Issue (i): Whether sales tax collected without authority of law was refundable in writ jurisdiction despite the dealer having realised the amount from customers.
Analysis: The levy and collection of tax for the period in question were admitted to be unauthorised. The fact that the dealer had passed on the amount to customers did not alter the legal character of the collection or validate the levy. A dealer under the taxing statute is liable to pay tax on taxable turnover whether or not it is recovered from customers, and the passing on of the burden does not convert the dealer into a collecting agent for the State. Once the tax was found to have been illegally collected, the Court treated refund as a proper consequence of the constitutional prohibition against taxation without authority of law.
Conclusion: The tax was refundable and the objection based on collection from customers failed.
Issue (ii): Whether the existence of remedies under the taxing statute barred relief under Article 226 of the Constitution of India.

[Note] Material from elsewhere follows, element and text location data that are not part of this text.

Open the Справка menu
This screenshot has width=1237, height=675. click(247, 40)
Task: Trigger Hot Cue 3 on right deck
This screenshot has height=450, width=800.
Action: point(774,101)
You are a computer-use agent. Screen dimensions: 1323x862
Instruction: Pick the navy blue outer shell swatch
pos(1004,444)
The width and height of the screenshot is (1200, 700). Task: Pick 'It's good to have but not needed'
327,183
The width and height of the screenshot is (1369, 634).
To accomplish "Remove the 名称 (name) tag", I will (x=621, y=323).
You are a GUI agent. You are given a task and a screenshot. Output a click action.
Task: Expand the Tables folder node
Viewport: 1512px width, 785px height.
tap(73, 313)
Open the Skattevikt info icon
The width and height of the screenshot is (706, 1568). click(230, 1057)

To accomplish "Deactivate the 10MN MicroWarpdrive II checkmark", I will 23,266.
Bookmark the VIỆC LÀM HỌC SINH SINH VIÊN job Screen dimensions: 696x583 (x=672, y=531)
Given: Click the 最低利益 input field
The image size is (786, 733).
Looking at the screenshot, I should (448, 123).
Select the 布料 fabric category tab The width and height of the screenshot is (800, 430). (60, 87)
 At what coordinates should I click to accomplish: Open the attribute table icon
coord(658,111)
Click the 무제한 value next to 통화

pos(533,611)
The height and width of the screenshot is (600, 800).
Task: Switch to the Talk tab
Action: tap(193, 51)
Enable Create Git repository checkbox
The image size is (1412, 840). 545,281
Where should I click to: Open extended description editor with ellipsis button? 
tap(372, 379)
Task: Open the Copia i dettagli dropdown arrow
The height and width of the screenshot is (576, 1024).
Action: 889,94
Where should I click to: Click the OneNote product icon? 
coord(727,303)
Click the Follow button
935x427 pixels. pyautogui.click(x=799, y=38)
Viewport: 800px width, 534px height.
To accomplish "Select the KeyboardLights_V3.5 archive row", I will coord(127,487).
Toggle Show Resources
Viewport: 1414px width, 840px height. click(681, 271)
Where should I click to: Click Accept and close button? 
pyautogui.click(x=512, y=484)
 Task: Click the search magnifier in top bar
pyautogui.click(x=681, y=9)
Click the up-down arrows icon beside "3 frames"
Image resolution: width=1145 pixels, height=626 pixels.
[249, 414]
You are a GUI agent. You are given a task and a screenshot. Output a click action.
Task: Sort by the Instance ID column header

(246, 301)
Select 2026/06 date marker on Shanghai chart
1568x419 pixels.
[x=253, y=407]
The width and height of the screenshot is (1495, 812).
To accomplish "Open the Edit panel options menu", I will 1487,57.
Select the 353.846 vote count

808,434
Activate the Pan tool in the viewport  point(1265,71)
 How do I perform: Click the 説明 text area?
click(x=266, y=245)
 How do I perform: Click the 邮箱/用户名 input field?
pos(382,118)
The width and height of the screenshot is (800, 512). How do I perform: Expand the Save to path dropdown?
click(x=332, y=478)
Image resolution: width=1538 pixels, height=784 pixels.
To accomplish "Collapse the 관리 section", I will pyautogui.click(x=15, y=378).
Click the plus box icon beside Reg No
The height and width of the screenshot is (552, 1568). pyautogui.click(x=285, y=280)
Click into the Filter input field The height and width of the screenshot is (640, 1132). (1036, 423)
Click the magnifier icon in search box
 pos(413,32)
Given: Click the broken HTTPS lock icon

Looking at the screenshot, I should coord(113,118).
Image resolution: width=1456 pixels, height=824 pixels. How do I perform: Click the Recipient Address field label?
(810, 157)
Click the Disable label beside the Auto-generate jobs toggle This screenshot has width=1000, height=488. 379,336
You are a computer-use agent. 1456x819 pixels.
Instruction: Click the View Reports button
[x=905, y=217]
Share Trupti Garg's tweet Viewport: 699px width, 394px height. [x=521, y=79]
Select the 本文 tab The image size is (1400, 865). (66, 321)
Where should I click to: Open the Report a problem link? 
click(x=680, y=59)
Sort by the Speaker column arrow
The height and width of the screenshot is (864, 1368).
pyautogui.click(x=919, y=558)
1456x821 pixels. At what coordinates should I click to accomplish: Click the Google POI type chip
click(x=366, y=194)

Analysis: The Court held that the statutory remedy was not an absolute bar to writ relief. The revision authority had not decided the matter on the legality of the tax but had declined interference on grounds of propriety, and the remedy under the reference provision was therefore not an adequate or effective alternative in the facts of the case. A civil suit was also unavailable because the statute barred such challenge. Where tax is admittedly collected without authority of law, the existence of other remedies does not prevent the High Court from granting relief under its writ jurisdiction.
Conclusion: The availability of statutory or civil remedies did not preclude relief under Article 226.
Final Conclusion: The petition succeeded, and a writ of mandamus issued directing refund of the illegally collected sales tax.
Ratio Decidendi: Tax collected without authority of law must be refunded, and the existence of alternative statutory remedies does not bar writ relief where those remedies are not adequate or do not address the illegality on merits.